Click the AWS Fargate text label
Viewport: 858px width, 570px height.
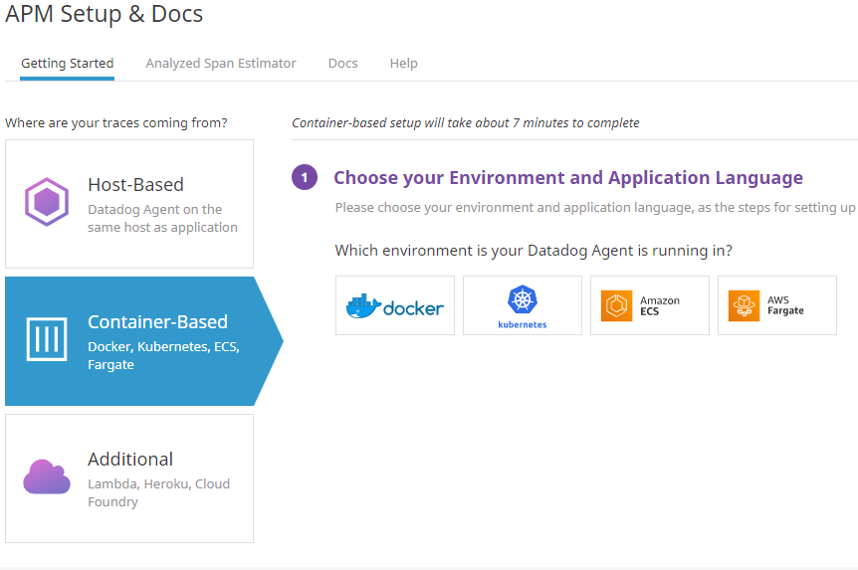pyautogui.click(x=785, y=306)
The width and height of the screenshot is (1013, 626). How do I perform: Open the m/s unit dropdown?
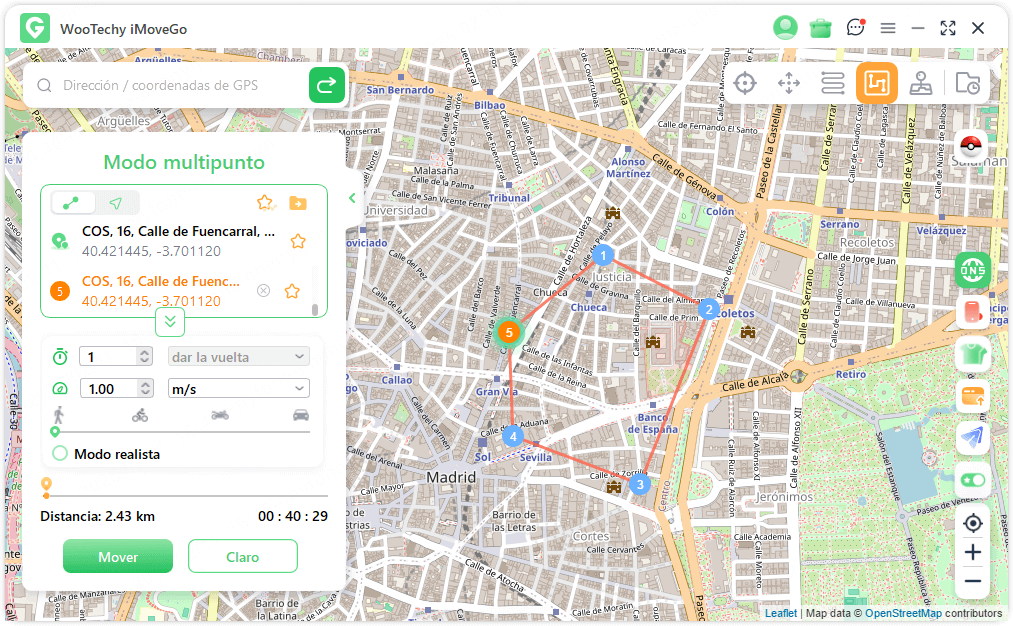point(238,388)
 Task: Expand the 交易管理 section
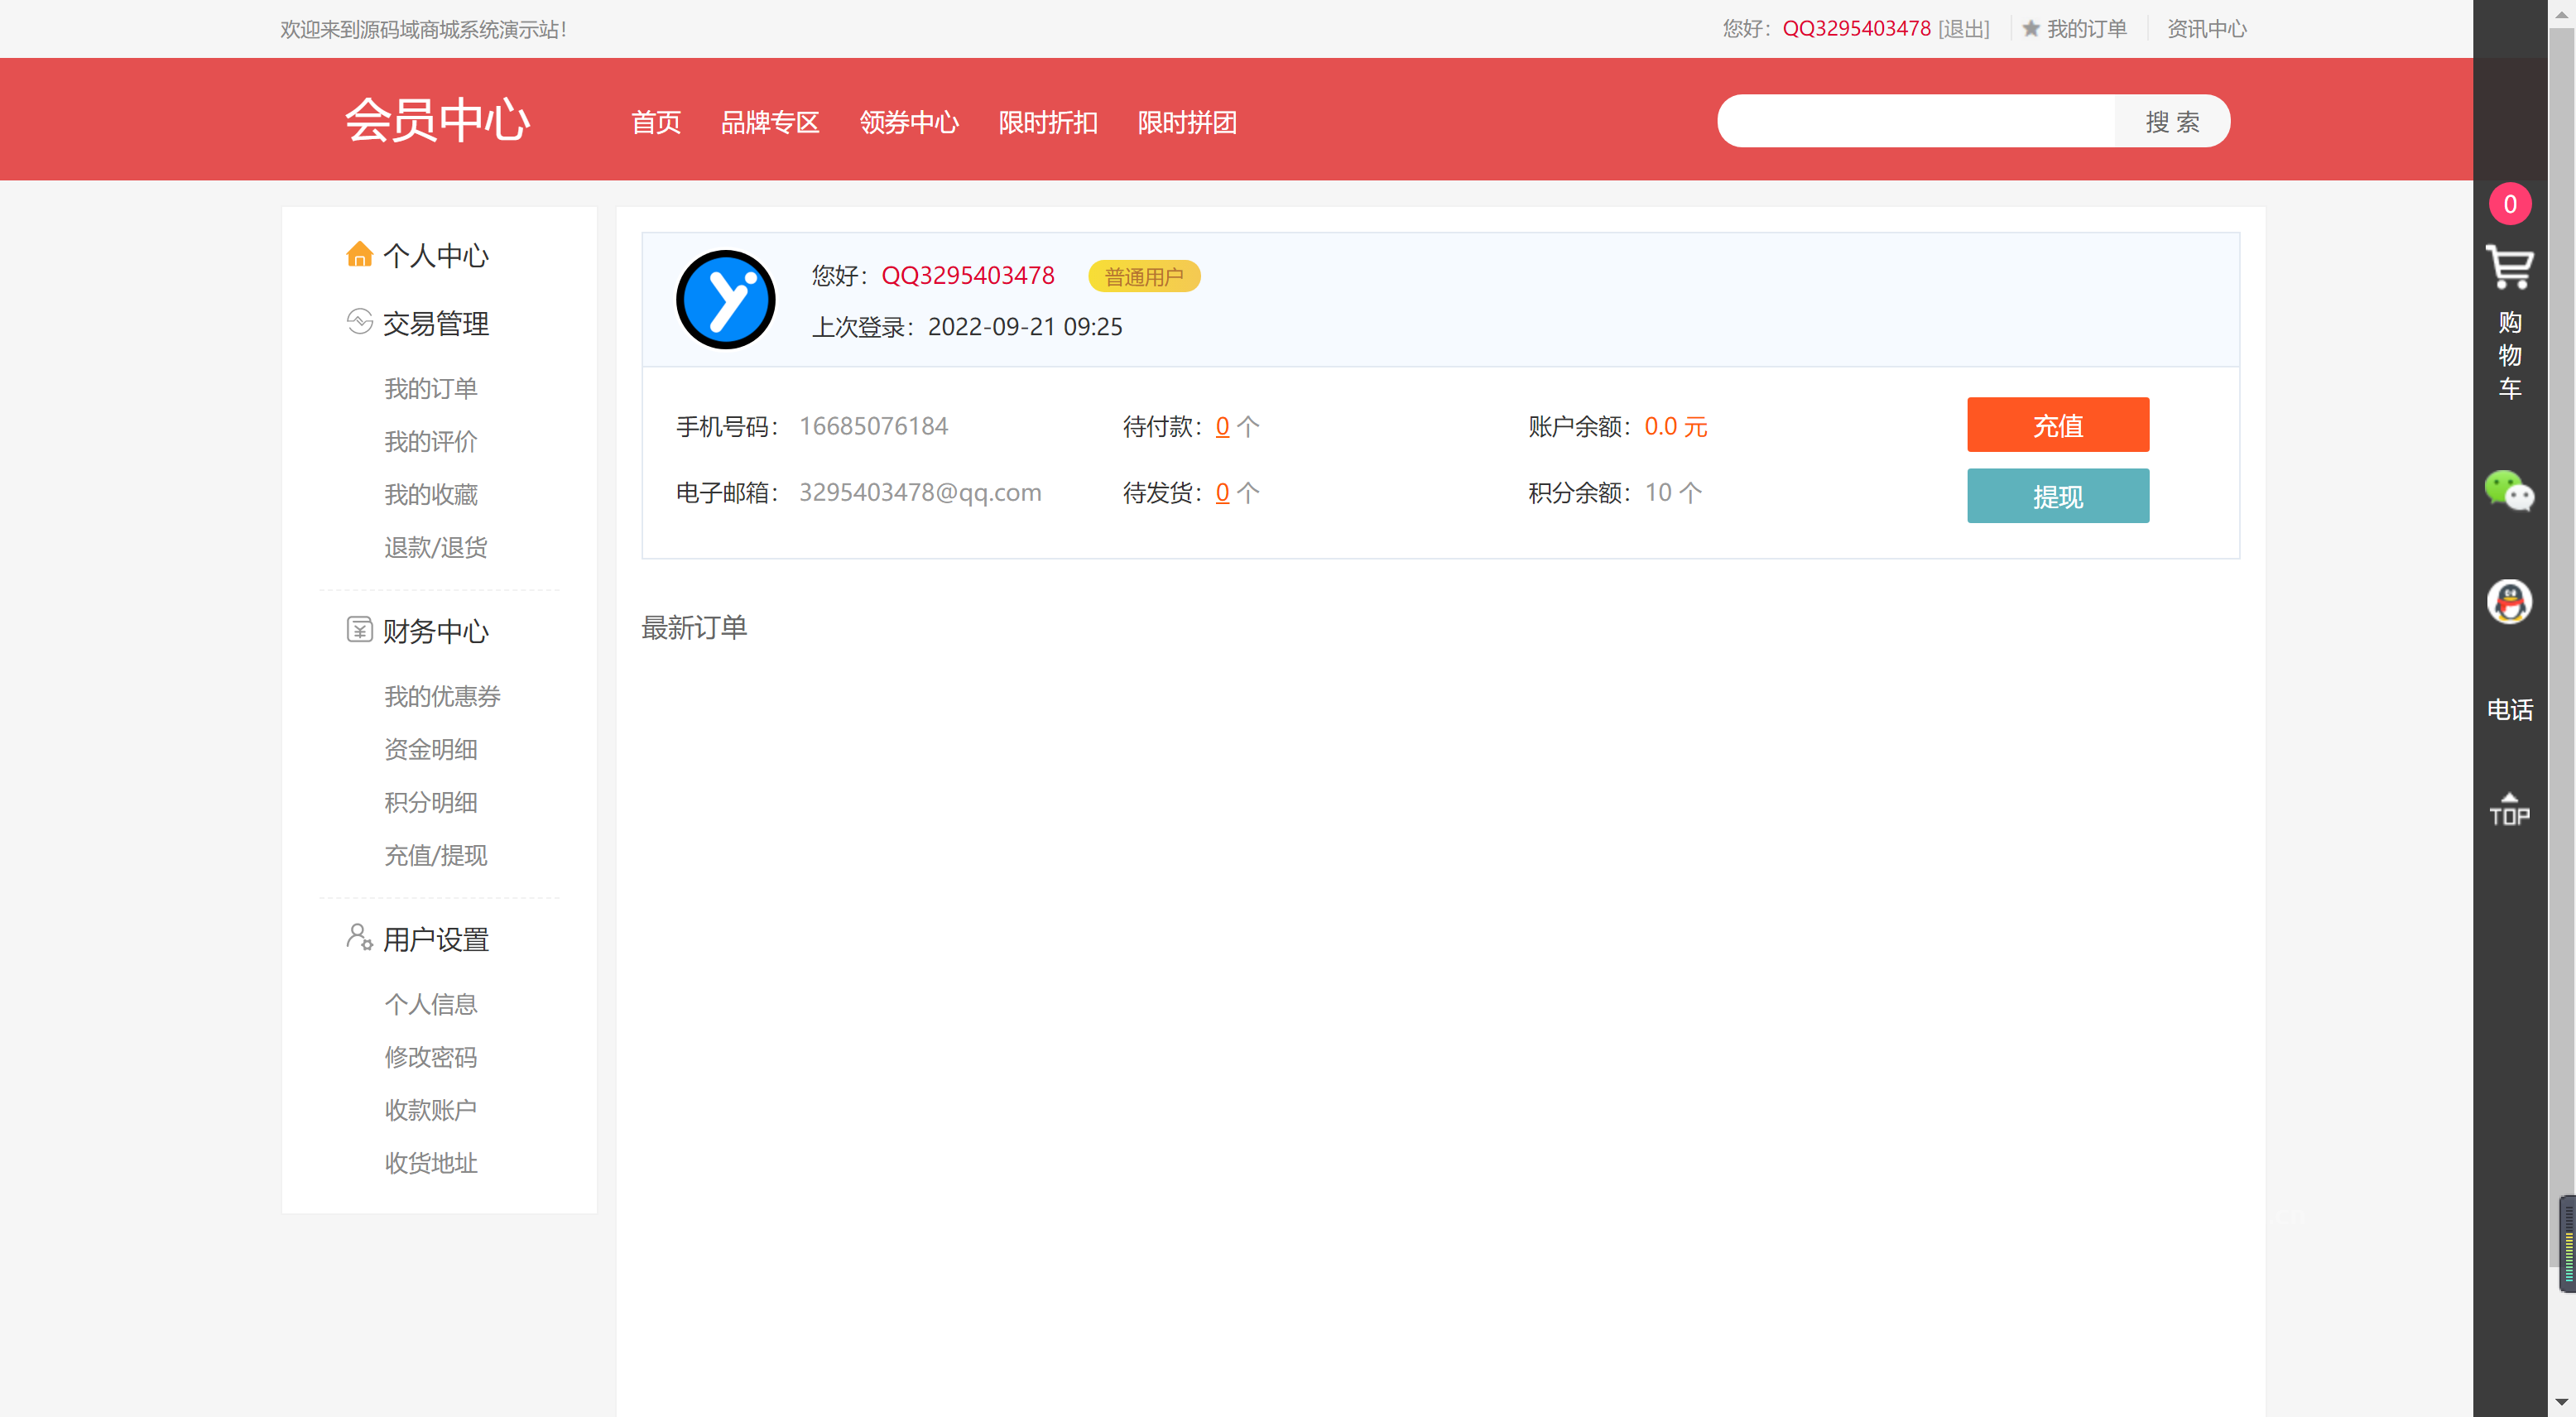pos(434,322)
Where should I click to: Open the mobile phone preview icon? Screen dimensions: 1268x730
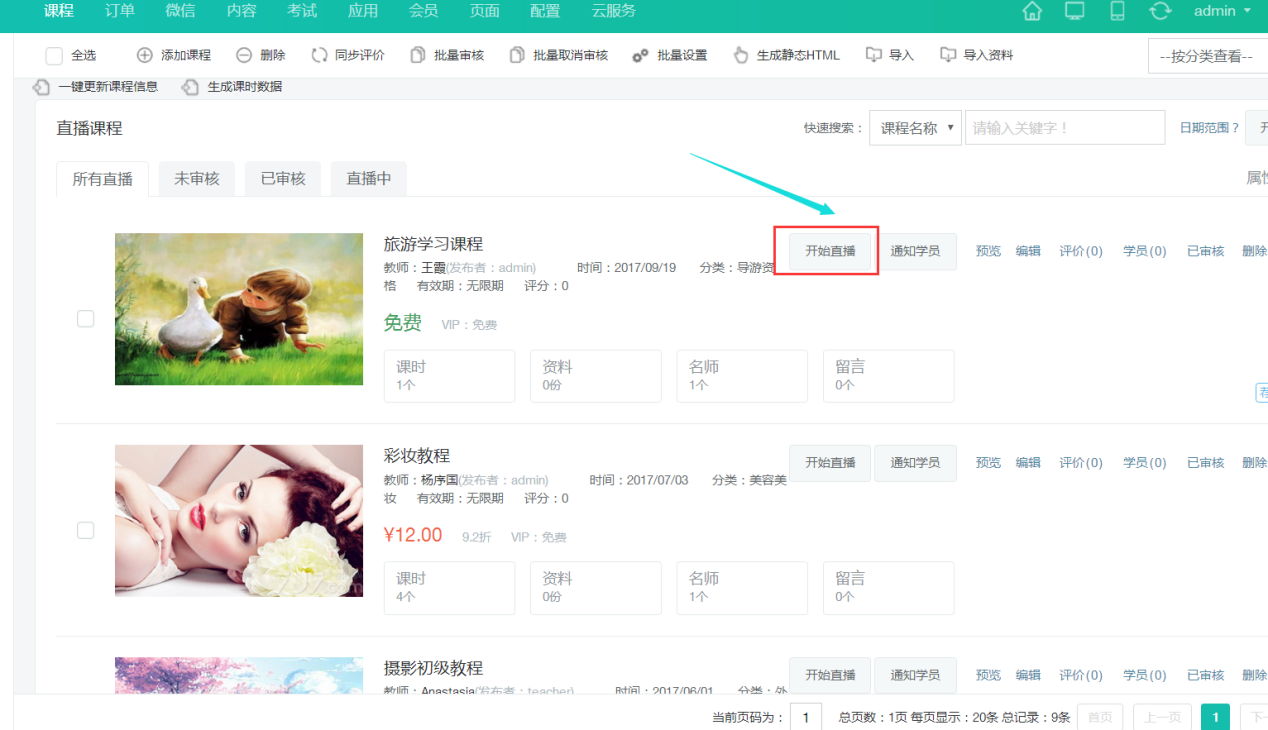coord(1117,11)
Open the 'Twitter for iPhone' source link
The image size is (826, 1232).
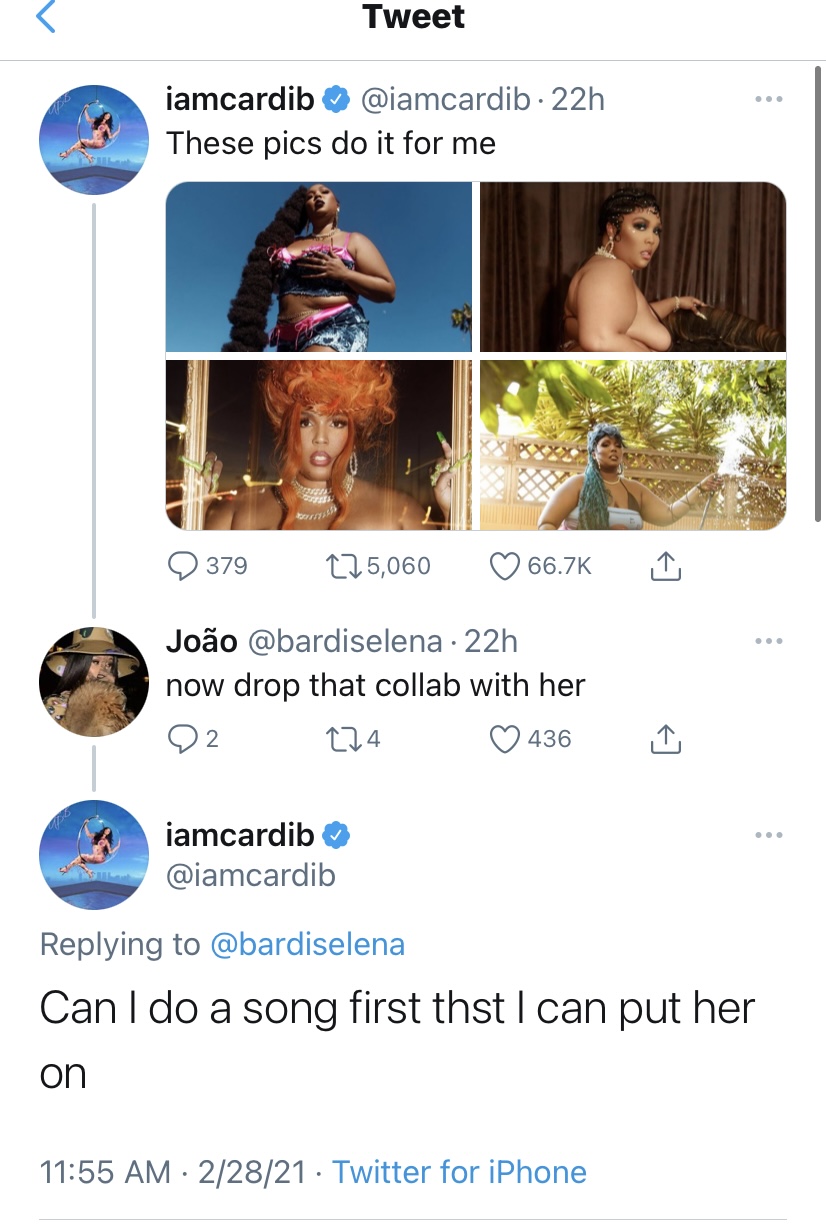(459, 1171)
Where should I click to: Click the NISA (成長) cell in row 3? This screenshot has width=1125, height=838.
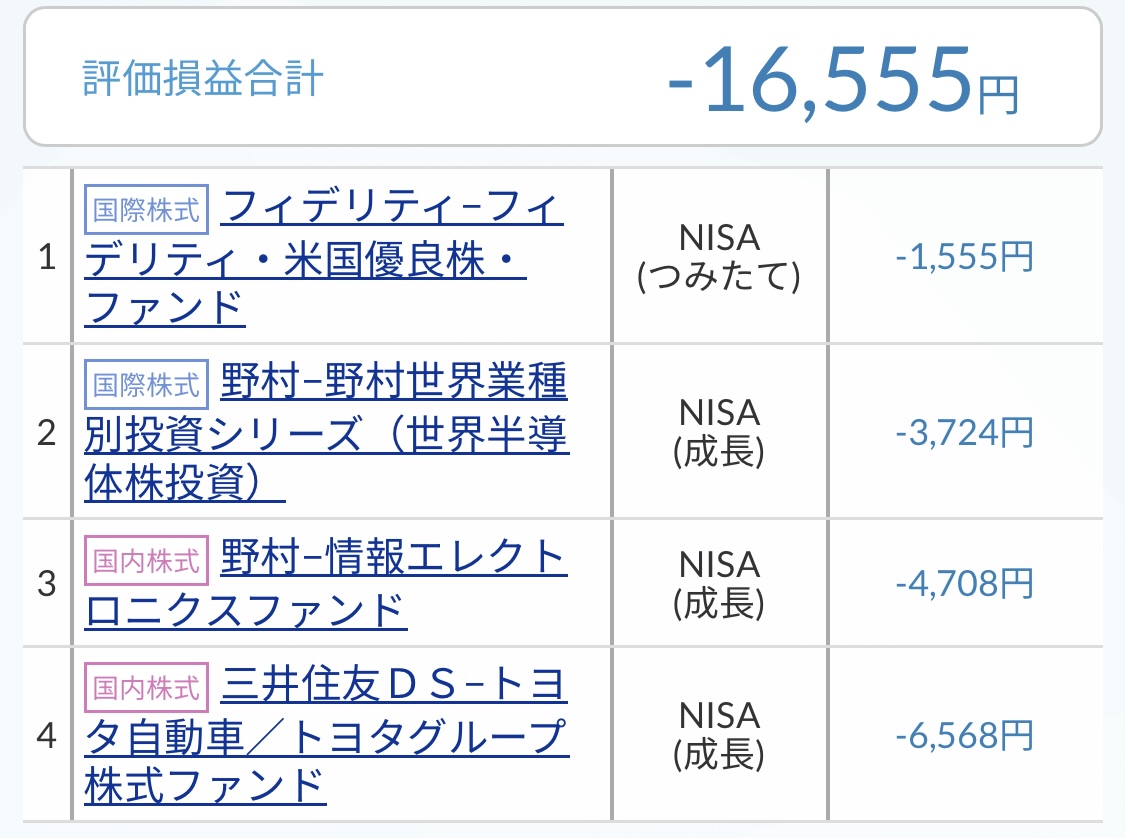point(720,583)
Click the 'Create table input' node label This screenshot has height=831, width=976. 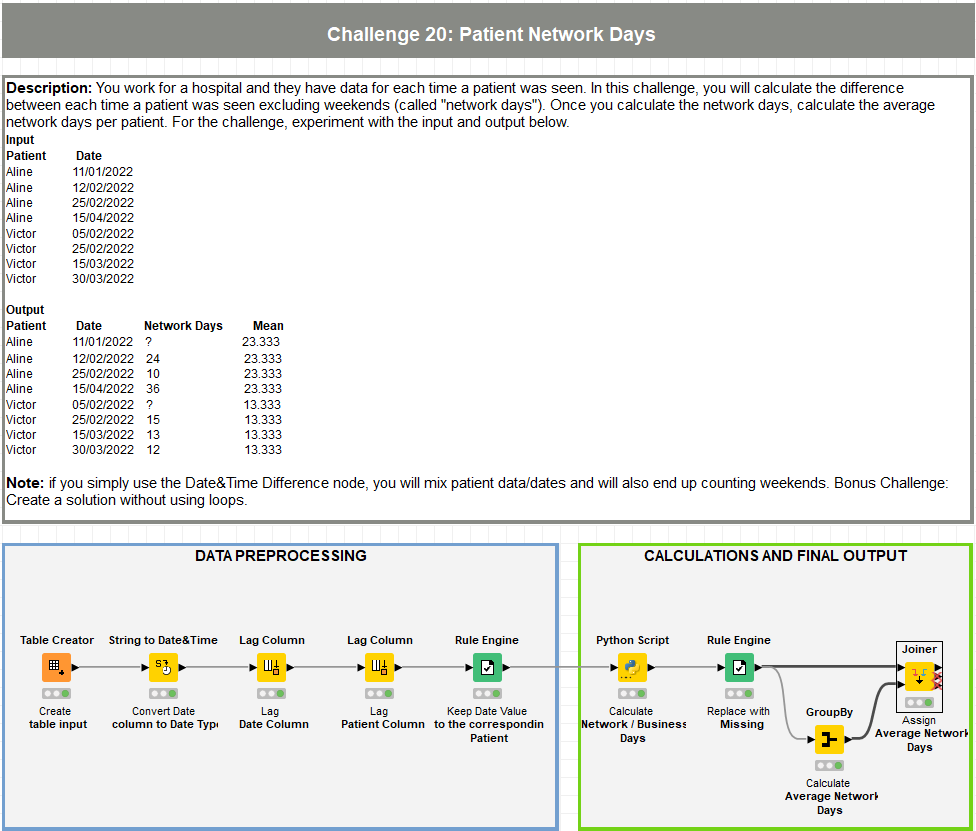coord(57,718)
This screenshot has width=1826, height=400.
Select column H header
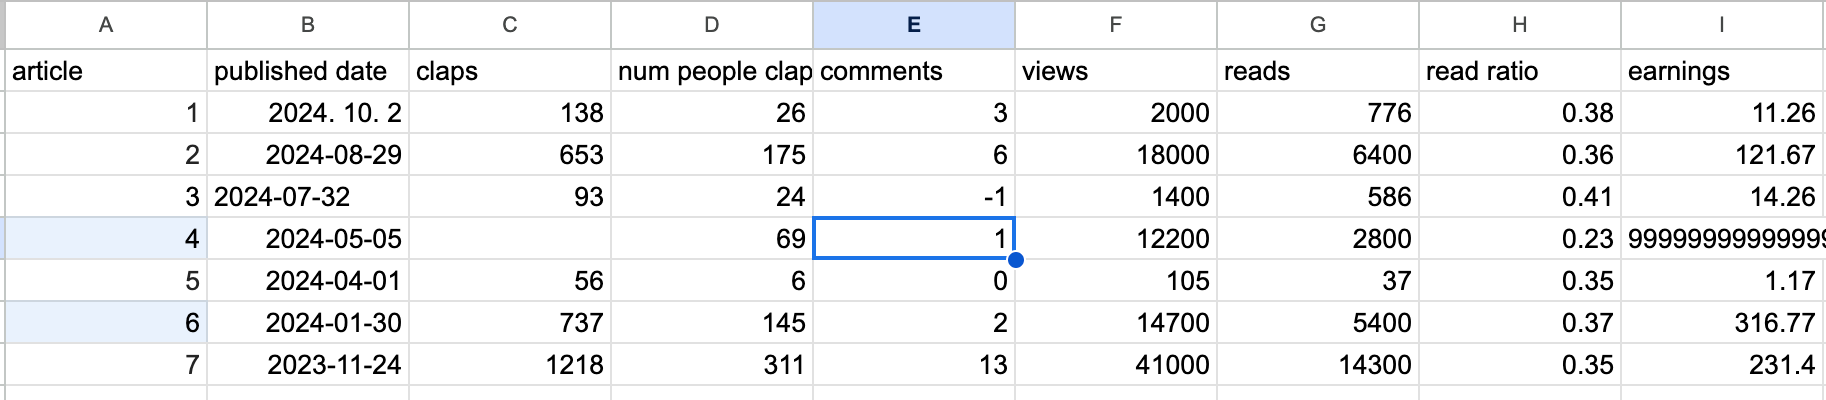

--- --- ---

* WHAT IS NEEDED
Identify each line of the listing above that contains the string "Open" and copy those lines. Matches are case-sensitive.

* REPLY
The width and height of the screenshot is (1013, 626). How do I perform: Open the m/s unit dropdown?
Where should I click to: Open the mobile phone preview icon? Screen dimensions: 1268x730
Open the 'Twitter for iPhone' source link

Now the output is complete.